Bangui, le 23 juillet 2026 (RJDH) — Dans un communiqué publié le 22 juillet 2026, l’Union des Forces Démocratiques de l’Opposition (UFDO) a préconisé trois mesures d’urgence pour faire face à la dégradation de la situation sécuritaire dans le pays. Parmi ces propositions figure le rétablissement des contrôles physiques et systématiques aux principales entrées et sorties des villes stratégiques. Selon le président de l’UFDO, Eddy Symphorien Kparekouti, cette approche vise à « régulariser des mouvements qui semblent aujourd’hui incontrôlés ».
Cette réaction de l’UFDO intervient dans un contexte marqué par une recrudescence des violences dans plusieurs régions du pays. Les derniers incidents remontent à la semaine dernière à Boali, située à 95 kilomètres de Bangui, où des affrontements intercommunautaires ont fait des morts, des blessés et d’importants dégâts matériels.
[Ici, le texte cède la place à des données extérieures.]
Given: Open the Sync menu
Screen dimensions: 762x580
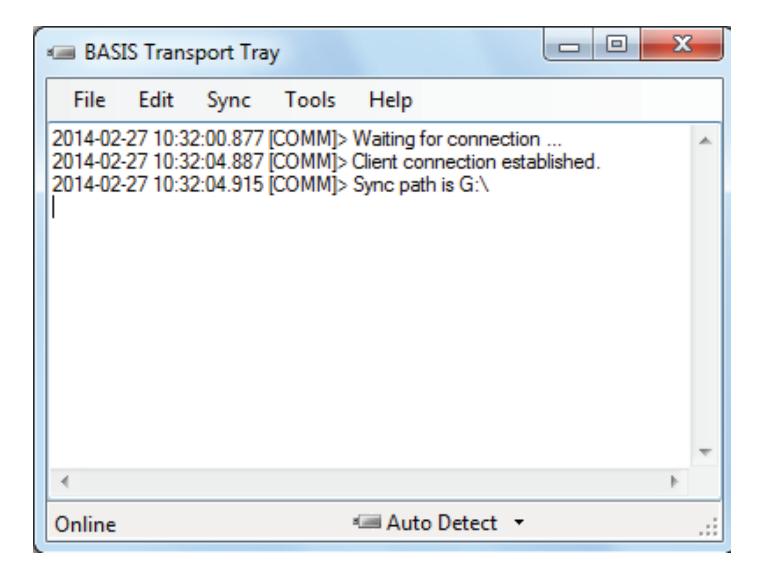Looking at the screenshot, I should click(x=229, y=101).
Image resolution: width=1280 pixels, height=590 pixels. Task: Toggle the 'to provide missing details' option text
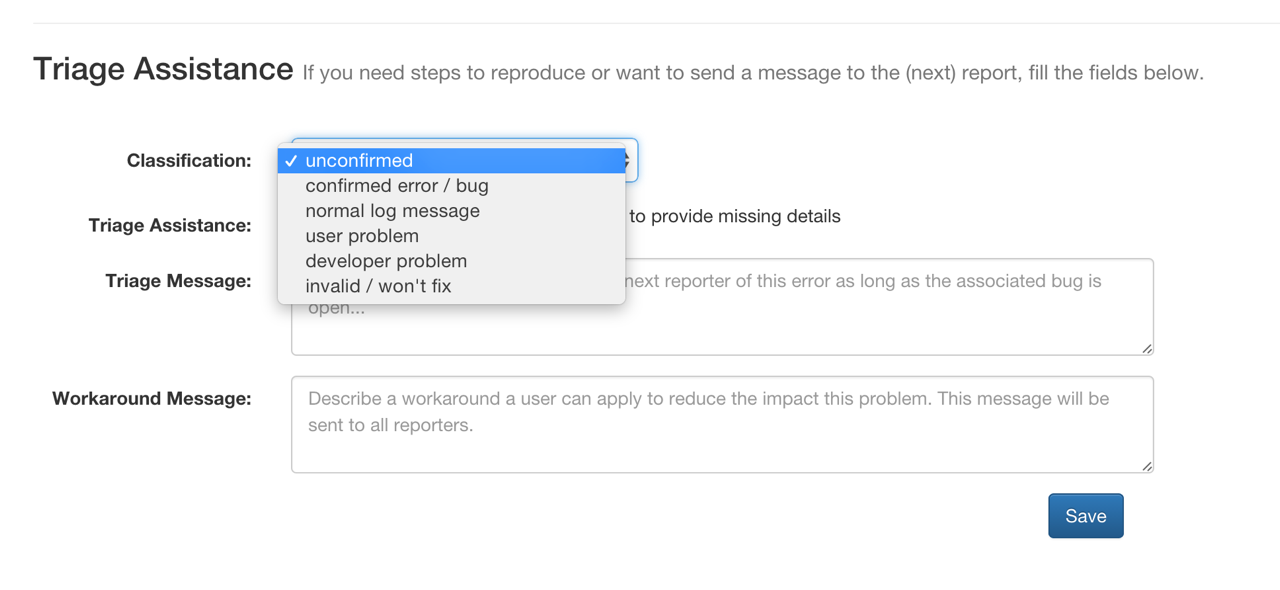pos(735,217)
Face à cette situation, l’UFDO recommande trois principales mesures à savoir, le renforcement des dispositifs de sécurité autour des villes stratégiques, une plus forte implication des communautés dans la surveillance territoriale et la promotion d’un dialogue intercentrafricain en faveur de la paix et du vivre-ensemble.
« Il est indispensable de renforcer les cordons sécuritaires autour des villes stratégiques, d’encourager une implication accrue des communautés dans la surveillance du territoire et de promouvoir un dialogue intercentrafricain afin de préserver la cohésion nationale », a déclaré Eddy Symphorien Kparekouti, président de l’UFDO.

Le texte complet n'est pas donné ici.